_Task to carry out_:
Update the entries below so that "Image resolution" becomes "Screen size" in every place it occurs, leaving all other text unchanged.

╭─ Listed records

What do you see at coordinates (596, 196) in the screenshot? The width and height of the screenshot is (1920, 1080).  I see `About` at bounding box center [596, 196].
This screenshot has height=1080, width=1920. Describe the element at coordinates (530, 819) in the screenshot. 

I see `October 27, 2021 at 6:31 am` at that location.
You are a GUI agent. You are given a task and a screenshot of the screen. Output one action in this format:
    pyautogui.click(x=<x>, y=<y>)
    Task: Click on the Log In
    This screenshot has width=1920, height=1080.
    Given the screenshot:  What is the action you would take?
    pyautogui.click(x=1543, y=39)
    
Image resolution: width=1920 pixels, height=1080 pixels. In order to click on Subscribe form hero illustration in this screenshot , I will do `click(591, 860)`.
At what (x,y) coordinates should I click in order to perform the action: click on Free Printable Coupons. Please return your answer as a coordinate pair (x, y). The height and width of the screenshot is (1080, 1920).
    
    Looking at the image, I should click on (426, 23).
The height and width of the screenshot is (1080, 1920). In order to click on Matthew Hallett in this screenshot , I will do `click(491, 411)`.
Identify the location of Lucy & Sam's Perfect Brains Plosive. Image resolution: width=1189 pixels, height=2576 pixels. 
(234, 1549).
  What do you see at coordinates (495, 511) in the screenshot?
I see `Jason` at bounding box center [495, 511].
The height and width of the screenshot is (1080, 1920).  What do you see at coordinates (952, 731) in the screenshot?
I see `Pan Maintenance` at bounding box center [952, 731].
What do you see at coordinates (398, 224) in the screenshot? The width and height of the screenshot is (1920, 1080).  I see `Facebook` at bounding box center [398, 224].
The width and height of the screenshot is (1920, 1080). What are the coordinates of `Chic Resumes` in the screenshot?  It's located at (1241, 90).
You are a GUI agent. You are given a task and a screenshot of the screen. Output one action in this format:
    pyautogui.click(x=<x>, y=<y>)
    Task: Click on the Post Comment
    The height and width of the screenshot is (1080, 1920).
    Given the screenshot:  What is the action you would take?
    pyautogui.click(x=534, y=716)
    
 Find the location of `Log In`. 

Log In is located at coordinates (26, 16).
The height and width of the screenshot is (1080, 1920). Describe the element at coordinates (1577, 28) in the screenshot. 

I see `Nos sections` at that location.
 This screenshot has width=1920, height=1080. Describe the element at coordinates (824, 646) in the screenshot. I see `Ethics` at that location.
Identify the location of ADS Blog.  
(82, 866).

╰─

_Result_:
What do you see at coordinates (596, 196) in the screenshot? The width and height of the screenshot is (1920, 1080).  I see `About` at bounding box center [596, 196].
This screenshot has height=1080, width=1920. Describe the element at coordinates (530, 819) in the screenshot. 

I see `October 27, 2021 at 6:31 am` at that location.
You are a GUI agent. You are given a task and a screenshot of the screen. Output one action in this format:
    pyautogui.click(x=<x>, y=<y>)
    Task: Click on the Log In
    This screenshot has width=1920, height=1080.
    Given the screenshot:  What is the action you would take?
    pyautogui.click(x=1543, y=39)
    
Screen size: width=1920 pixels, height=1080 pixels. In order to click on Subscribe form hero illustration in this screenshot , I will do `click(591, 860)`.
At what (x,y) coordinates should I click in order to perform the action: click on Free Printable Coupons. Please return your answer as a coordinate pair (x, y). The height and width of the screenshot is (1080, 1920).
    
    Looking at the image, I should click on (426, 23).
The height and width of the screenshot is (1080, 1920). In order to click on Matthew Hallett in this screenshot , I will do `click(491, 411)`.
Identify the location of Lucy & Sam's Perfect Brains Plosive. Screen size: width=1189 pixels, height=2576 pixels. 
(234, 1549).
  What do you see at coordinates (495, 511) in the screenshot?
I see `Jason` at bounding box center [495, 511].
The height and width of the screenshot is (1080, 1920).  What do you see at coordinates (952, 731) in the screenshot?
I see `Pan Maintenance` at bounding box center [952, 731].
What do you see at coordinates (398, 224) in the screenshot? The width and height of the screenshot is (1920, 1080).  I see `Facebook` at bounding box center [398, 224].
The width and height of the screenshot is (1920, 1080). What are the coordinates of `Chic Resumes` in the screenshot?  It's located at (1241, 90).
You are a GUI agent. You are given a task and a screenshot of the screen. Output one action in this format:
    pyautogui.click(x=<x>, y=<y>)
    Task: Click on the Post Comment
    The height and width of the screenshot is (1080, 1920).
    Given the screenshot:  What is the action you would take?
    pyautogui.click(x=534, y=716)
    
 Find the location of `Log In`. 

Log In is located at coordinates (26, 16).
The height and width of the screenshot is (1080, 1920). Describe the element at coordinates (1577, 28) in the screenshot. 

I see `Nos sections` at that location.
 This screenshot has width=1920, height=1080. Describe the element at coordinates (824, 646) in the screenshot. I see `Ethics` at that location.
Identify the location of ADS Blog.  
(82, 866).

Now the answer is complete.